## [EXERCÍCIOS A COMPLETAR]
**1)** No texto sobre a venda da A-B, quais pessoas têm alguma declaração reproduzida entre aspas? Liste todas.
**2)** Repita, sem alterações, o trecho do texto sobre a venda da A-B que começa em "Todo esse pequeno" e termina em "decididas por americanos.".

## [TEXTO FORNECIDO]
────────

John McCain, o candidato presidencial republicano, está vinculado à A-B através de sua esposa Cindy Hensley, proprietária da empresa Hensley & Co., que possui exclusividade sobre a Budweiser. Apesar disso, McCain evitou se manifestar, já que se aprovasse a compra poderia ser acusado de ser pouco nacionalista e se a rejeitasse, seria criticado por se opor ao livre mercado. Já Barack Obama, candidato presidencial do Partido Democrata, manifestou em um comunicado: “Foi decepcionante saber que a A-B aceitou ser vendida para a InBev. A A-B é um ícone norte-americano e esta venda poderá ameaçar milhares de empregos no Missouri”.

 

Durante as negociações, Carlos Brito manteve uma reunião com o senador republicano do estado de Missouri, Christopher Bond. No final da reunião, Bond emitiu um comunicado onde afirmava: “meus eleitores em Missouri dizem que esta Bud não é para você”. Brito também se reuniu com a senadora democrata de Missouri, Claire McCaskill. Após a  reunião, a senadora afirmou que “seria genial se a oferta de compra fosse rejeitada e dessa maneira se demonstraria que a América não está à venda”. “Em meu nome e de todos os nossos amigos que gostam de beber uma Bud Light todos os verões, isto nos aflige muito”, acrescentou. Já o governador de Missouri, o republicano Matt Blunt declarou: “Oponho-me firmemente à venda da A-B e o oferecimento de comprar a companhia me é profundamente inquietante”. O argumento central dos políticos mencionados era a preocupação pela possível perda de postos de trabalho se a venda acontecesse. “Trata-se dos nossos empregos e da nossa nação” podia ser lido em alguns dos portais da Internet criados para se oporem ao negócio.

 

Todo esse pequeno patriotismo não pôde ocultar a perversa lógica capitalista.  Em um desesperado esforço para enfrentar a tentativa de compra, August A. Busch IV, presidente da A-B, apresentou um plano de ação que incluía, entre outras medidas, o corte de 1.290 postos de trabalho, ou seja, 15 por cento dos atualmente existentes. O silêncio dos políticos frente a esta medida parece indicar que as demissões não são preocupantes, desde que sejam decididas por americanos.

────────

[Linhas de posição do alvo]

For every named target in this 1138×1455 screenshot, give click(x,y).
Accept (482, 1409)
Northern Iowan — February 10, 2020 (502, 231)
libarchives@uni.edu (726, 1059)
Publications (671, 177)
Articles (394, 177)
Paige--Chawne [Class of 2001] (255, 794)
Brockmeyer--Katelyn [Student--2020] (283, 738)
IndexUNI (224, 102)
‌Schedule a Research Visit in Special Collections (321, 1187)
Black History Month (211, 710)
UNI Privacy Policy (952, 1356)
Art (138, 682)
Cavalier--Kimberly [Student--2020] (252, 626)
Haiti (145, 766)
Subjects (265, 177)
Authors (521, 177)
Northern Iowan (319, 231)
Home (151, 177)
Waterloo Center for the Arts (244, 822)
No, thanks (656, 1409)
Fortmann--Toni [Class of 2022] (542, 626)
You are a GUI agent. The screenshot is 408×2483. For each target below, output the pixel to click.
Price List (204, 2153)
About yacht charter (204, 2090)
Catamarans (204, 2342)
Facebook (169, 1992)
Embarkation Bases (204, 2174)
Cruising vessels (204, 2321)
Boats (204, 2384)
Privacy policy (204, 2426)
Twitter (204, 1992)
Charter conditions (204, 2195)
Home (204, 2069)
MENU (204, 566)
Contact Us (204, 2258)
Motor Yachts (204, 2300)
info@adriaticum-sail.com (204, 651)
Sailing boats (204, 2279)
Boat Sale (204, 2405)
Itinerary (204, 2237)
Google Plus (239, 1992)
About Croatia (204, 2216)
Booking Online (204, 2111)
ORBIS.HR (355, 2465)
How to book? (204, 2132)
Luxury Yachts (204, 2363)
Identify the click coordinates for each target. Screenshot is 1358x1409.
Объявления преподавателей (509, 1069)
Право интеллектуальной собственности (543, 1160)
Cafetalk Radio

────────

## [RESPOSTAS POR TAREFA]
**1)**
Barack Obama
Christopher Bond
Claire McCaskill
Matt Blunt

**2)**
Todo esse pequeno patriotismo não pôde ocultar a perversa lógica capitalista.  Em um desesperado esforço para enfrentar a tentativa de compra, August A. Busch IV, presidente da A-B, apresentou um plano de ação que incluía, entre outras medidas, o corte de 1.290 postos de trabalho, ou seja, 15 por cento dos atualmente existentes. O silêncio dos políticos frente a esta medida parece indicar que as demissões não são preocupantes, desde que sejam decididas por americanos.